# Profile Training Jobs with Amazon SageMaker Debugger

## Configuring a training job to use SageMaker Debugger

#### The first step is to configure training jobs to use Amazon SageMaker Debugger. By now, you are familiar with using the Estimator object from SageMaker SDK to launch training jobs. To use Amazon SageMaker Debugger, you must enhance Estimator with three additional configuration parameters: DebuggerHookConfig, Rules, and ProfilerConfig

#### With DebuggerHookConfig, you can specify which debugging metrics to collect and where to store them, as shown in the following code block:

In [None]:
Estimator(
    debugger_hook_config=DebuggerHookConfig(
        s3_output_path=bucket_path,  # Where the debug data is stored.
        collection_configs=[ # Organize data to collect into collections.
            CollectionConfig(
                name="metrics",
                parameters={
                    "save_interval": str(save_interval)
                }
            )
        ],
    ),
)

#### s3_output_path is the location where all the collected data is persisted. If this location is not specified, Debugger uses the default path, s3://<output_path>/debug-output/, where <output_path> is the output path of the SageMaker training job. The CollectionConfig list allows you to organize the debug data or tensors into collections for easier analysis. A tensor represents the state of a training network at a specific time during the training process. Data is collected at intervals, as specified by save_interval, which is the number of steps in a training run.

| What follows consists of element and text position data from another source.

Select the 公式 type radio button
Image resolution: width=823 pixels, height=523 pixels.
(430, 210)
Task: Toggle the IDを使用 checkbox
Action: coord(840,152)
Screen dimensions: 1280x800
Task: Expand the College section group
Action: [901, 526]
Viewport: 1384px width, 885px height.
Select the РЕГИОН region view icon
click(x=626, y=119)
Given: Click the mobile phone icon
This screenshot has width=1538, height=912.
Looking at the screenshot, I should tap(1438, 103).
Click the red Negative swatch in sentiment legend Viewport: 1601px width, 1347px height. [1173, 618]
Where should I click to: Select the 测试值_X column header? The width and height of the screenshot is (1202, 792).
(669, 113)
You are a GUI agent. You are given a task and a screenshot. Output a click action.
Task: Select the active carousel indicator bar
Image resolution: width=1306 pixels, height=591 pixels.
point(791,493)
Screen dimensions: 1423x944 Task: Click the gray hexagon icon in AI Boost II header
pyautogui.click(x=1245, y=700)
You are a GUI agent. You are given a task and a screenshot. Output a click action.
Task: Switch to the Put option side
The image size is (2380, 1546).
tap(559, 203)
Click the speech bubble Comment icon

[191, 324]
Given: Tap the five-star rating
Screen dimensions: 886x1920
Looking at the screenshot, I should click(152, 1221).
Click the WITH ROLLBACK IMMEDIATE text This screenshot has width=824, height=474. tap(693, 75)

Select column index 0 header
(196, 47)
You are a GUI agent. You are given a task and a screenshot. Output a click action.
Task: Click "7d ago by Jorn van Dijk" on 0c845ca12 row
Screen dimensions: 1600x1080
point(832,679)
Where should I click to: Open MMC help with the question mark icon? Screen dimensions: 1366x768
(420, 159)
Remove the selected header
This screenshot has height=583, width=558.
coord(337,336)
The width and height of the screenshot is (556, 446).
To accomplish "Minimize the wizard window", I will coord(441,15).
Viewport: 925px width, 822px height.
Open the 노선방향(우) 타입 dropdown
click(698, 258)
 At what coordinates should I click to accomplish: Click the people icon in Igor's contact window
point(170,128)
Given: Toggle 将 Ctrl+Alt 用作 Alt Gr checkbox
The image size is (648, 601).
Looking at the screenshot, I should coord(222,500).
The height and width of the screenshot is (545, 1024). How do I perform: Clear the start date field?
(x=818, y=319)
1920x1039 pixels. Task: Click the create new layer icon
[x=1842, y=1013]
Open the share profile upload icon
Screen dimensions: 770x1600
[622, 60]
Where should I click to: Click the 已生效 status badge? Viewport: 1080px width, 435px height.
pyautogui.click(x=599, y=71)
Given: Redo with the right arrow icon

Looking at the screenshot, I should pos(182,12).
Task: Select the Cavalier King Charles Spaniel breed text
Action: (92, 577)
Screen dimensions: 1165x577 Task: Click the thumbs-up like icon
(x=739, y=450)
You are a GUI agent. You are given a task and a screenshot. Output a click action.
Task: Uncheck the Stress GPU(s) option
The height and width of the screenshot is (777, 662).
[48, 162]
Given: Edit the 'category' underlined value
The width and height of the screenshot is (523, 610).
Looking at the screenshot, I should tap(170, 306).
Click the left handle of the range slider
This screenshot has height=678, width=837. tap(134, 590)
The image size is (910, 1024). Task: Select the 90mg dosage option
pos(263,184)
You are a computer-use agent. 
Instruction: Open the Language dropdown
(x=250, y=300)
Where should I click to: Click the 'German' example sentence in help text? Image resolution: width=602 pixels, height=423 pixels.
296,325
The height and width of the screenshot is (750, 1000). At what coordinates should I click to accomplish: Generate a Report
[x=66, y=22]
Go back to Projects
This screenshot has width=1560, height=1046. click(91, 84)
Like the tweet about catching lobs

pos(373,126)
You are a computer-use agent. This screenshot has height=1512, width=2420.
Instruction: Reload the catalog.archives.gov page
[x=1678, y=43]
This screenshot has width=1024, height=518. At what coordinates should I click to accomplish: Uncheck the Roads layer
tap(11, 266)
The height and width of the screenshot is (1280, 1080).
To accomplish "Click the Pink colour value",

#### How do you know which tensors to collect? SageMaker Debugger comes with a set of built-in collections to capture common training metrics such as weights, layers, and outputs. You can choose to collect all of the available tensors or a subset of them. In the preceding code sample, Debugger is gathering the metrics collection.

In [None]:
# Use Debugger CollectionConfig to create a custom collection

collection_configs=[
        CollectionConfig(
            name="custom_collection",
            parameters={"include_regex": ".*relu |.*tanh | *weight ",})
]

#### While DebuggerHookConfig allows you to configure and save tensors, a rule analyzes the tensors that are captured during the training for specific conditions such as loss not decreasing. SageMaker Debugger supports two different types of rules: built-in and custom. SageMaker Debugger comes with a set of built-in rules in Python that can detect and report common training problems such as overfitting, underfitting, and vanishing gradients. With custom rules, you write your own rules in Python for SageMaker Debugger to evaluate against the collected tensors.